No-go decay dampens zinc finger protein mRNAs in vertebrates

Abstract Quality control of translation is crucial for maintaining cellular and organismal homeostasis. Obstacles in translation elongation induce ribosome collision, which is monitored by multiple sensor mechanisms. The E3 ubiquitin ligase ZNF598 recognizes collided ribosomes, triggering ribosome-associated quality control (RQC) to rescue stalled ribosomes and no-go decay (NGD) to degrade stall-prone mRNAs in eukaryotes. However, the role of RQC and NGD in maintaining the translational homeostasis of endogenous mRNAs has remained largely unclear. In this study, we investigated endogenous substrate mRNAs of NGD using the maternal-to-zygotic transition (MZT) of zebrafish embryos as a model system.
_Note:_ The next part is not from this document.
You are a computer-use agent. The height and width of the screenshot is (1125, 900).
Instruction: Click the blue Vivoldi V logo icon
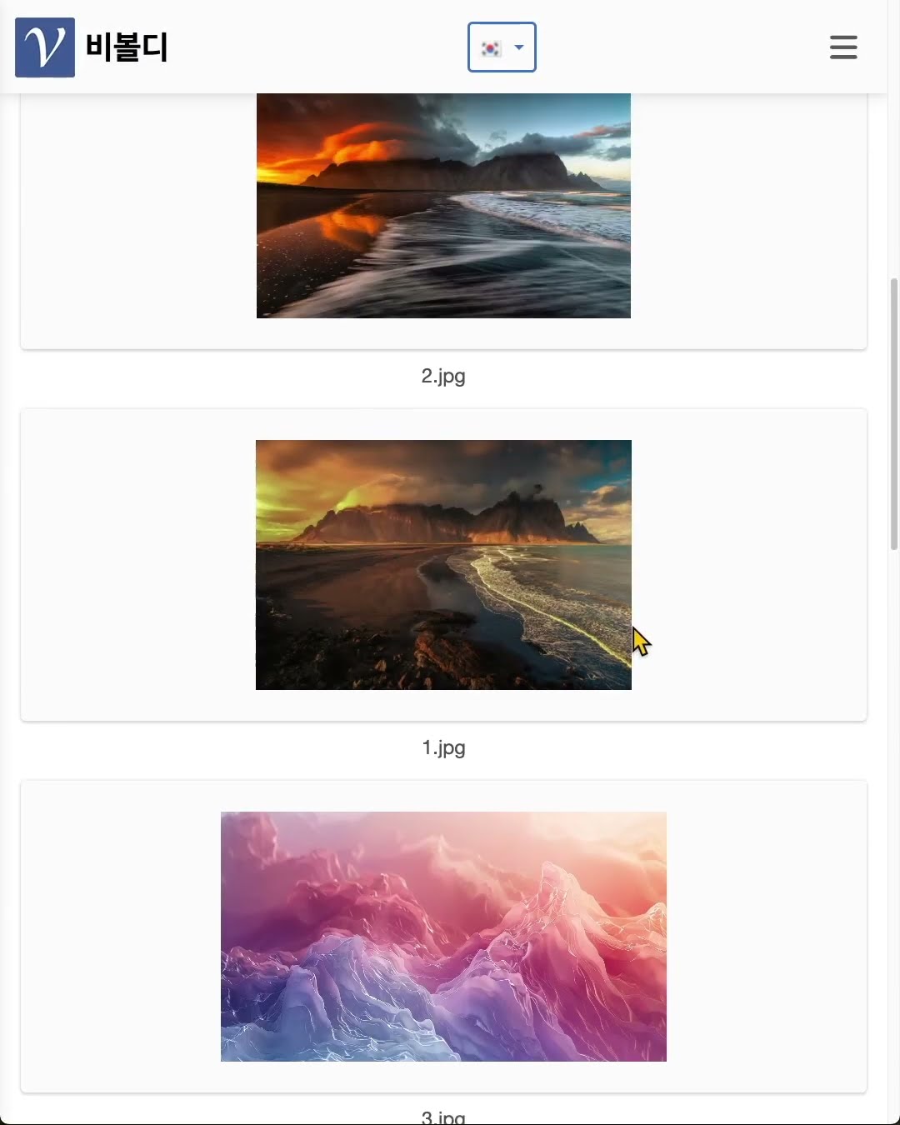(x=45, y=48)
Combining RNA-Seq analysis of znf598 mutant embryos with disome profiling and reporter assays, we revealed that mRNAs encoding the C2H2-type zinc finger domain (C2H2-ZF) frequently cause ribosome collisions and induce NGD during the MZT. Furthermore, we showed that mRNAs encoding C2H2-ZF are degraded by ZNF598 in human cells. Our results suggest that NGD maintains the quality of the translatome during protein evolution and animal development by mitigating the risk of ribosome collision at the abundantly present C2H2-ZF mRNA sequences.